Ultrasound. An ultrasound uses sound waves to create a picture of the internal organs.

Computed tomography (CT or CAT) scan. A CT scan creates a three-dimensional picture of the inside of the body with an x-ray machine. A computer then combines these images into a detailed, cross-sectional view that shows any abnormalities or tumors. Sometimes, a contrast medium (a special dye) is injected into a patient’s vein to provide better detail. It is important to have this test done in a pediatric specialty center where they can be supervised by pediatric radiologists. These centers are aware of the potential risks of radiation exposure from a CT scan.

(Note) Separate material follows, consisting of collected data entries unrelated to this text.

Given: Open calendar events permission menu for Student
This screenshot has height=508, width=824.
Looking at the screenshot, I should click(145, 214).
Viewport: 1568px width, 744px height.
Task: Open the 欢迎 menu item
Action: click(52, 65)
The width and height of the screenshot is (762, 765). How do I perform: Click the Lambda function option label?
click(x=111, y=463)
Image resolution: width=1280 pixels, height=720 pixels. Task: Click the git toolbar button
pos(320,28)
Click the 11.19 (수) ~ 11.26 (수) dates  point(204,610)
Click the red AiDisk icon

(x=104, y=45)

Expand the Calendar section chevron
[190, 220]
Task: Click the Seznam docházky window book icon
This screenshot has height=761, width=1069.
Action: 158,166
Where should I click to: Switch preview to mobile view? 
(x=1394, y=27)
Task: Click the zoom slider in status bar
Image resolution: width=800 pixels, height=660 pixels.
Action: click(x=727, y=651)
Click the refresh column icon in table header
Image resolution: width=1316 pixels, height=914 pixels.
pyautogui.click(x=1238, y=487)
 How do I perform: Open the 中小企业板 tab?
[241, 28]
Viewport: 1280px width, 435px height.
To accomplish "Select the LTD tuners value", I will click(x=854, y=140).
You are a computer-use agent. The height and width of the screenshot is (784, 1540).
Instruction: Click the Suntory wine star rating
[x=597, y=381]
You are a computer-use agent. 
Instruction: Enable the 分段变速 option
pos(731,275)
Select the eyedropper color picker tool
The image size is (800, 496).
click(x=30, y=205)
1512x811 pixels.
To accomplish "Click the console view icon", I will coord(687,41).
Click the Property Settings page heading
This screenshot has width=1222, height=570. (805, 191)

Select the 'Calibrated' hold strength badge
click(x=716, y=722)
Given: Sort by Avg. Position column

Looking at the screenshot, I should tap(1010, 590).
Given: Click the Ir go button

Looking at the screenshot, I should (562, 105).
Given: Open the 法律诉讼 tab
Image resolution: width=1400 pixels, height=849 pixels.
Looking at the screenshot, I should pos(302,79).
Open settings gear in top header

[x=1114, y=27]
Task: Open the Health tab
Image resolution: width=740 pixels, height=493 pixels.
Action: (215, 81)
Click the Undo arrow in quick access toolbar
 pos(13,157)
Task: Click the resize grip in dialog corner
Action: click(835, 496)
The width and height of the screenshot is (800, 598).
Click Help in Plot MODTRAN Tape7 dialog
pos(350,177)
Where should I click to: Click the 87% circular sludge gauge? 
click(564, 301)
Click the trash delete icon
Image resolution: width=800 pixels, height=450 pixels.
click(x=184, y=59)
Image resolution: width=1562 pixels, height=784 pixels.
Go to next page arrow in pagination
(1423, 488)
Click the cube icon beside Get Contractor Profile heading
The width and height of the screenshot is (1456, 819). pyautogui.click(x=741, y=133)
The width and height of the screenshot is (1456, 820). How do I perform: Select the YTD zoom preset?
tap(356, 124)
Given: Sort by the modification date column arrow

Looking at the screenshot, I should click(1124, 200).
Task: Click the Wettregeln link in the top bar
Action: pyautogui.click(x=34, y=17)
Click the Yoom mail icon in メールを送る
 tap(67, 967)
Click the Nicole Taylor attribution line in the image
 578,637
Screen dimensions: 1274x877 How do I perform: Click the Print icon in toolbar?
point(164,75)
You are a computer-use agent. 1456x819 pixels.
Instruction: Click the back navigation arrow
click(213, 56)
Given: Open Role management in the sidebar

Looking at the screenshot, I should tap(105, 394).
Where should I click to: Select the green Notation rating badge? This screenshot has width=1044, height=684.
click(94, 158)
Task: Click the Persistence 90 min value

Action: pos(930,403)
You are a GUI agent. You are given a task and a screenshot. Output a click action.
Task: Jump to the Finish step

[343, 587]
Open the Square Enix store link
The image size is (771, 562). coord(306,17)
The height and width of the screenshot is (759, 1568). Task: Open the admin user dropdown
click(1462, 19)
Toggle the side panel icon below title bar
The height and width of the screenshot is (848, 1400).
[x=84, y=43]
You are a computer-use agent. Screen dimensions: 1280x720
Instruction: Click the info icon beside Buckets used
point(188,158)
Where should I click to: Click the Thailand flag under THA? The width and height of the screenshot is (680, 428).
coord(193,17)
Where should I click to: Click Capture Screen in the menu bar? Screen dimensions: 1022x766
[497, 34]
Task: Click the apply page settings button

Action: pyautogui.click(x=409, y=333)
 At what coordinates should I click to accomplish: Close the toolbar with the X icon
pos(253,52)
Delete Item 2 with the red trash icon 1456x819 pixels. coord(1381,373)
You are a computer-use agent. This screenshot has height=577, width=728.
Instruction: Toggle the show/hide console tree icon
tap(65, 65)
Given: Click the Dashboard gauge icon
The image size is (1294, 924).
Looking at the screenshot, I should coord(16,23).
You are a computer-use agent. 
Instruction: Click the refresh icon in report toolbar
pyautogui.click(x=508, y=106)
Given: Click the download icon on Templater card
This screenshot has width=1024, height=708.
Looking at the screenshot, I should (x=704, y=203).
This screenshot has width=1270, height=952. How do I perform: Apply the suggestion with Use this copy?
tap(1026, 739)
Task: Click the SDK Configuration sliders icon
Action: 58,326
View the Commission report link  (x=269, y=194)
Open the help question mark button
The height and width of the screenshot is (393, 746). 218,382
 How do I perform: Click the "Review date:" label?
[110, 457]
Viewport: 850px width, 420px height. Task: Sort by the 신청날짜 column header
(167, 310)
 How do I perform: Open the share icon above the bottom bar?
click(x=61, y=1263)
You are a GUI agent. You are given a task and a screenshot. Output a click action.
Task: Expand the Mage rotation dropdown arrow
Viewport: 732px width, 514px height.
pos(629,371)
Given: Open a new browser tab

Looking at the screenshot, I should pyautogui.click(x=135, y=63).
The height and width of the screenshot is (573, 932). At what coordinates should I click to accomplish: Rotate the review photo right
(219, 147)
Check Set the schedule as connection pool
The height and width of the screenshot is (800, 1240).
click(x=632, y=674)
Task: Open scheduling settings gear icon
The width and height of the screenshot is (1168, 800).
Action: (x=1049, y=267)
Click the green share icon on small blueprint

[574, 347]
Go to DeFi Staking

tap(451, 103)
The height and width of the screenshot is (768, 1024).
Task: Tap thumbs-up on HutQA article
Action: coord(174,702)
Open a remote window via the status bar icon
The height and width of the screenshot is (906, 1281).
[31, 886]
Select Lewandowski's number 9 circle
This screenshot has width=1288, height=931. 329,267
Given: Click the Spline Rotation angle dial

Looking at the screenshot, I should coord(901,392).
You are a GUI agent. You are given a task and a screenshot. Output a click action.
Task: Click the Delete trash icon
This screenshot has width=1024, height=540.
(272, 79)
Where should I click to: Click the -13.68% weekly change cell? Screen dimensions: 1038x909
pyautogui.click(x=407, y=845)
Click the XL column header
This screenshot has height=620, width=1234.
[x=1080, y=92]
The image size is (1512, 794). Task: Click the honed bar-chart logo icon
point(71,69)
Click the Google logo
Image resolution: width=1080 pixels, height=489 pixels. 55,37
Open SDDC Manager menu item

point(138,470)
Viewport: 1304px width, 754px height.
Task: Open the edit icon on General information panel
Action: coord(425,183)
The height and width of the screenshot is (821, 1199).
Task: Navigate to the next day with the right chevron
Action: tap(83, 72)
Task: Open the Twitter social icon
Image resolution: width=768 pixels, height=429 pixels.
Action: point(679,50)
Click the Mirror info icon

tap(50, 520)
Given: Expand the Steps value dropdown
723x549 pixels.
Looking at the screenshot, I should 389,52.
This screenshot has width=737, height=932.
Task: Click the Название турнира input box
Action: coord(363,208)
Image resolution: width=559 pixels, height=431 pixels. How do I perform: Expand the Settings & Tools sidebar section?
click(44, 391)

Magnetic resonance imaging (MRI). An MRI uses magnetic fields, not x-rays, to produce detailed images of the body. A contrast medium may be injected into a patient’s vein to create a clearer picture.

Positron emission tomography (PET) scan. A PET scan is a way to create pictures of organs and tissues inside the body. A small amount of a radioactive substance is injected into a patient’s vein. This substance is absorbed mainly by organs and tissues that use the most energy. Because cancer tends to use energy actively, it absorbs more of the radioactive substance. A scanner then detects this substance to produce images of the inside of the body.

Scans or radioisotope studies. In these procedures, a material (called a tracer) is injected into the body and then followed with a special camera or x-ray to see where the material goes. These studies can find abnormalities in the liver, brain, bones, kidneys, and other organs.  

Many of these tests may be repeated during and after treatment to determine the effectiveness of the treatment.

After these diagnostic tests are done, your child’s doctor will review all of the results with you. If the diagnosis is cancer, these results also help the doctor categorize or describe the cancer; this is called staging.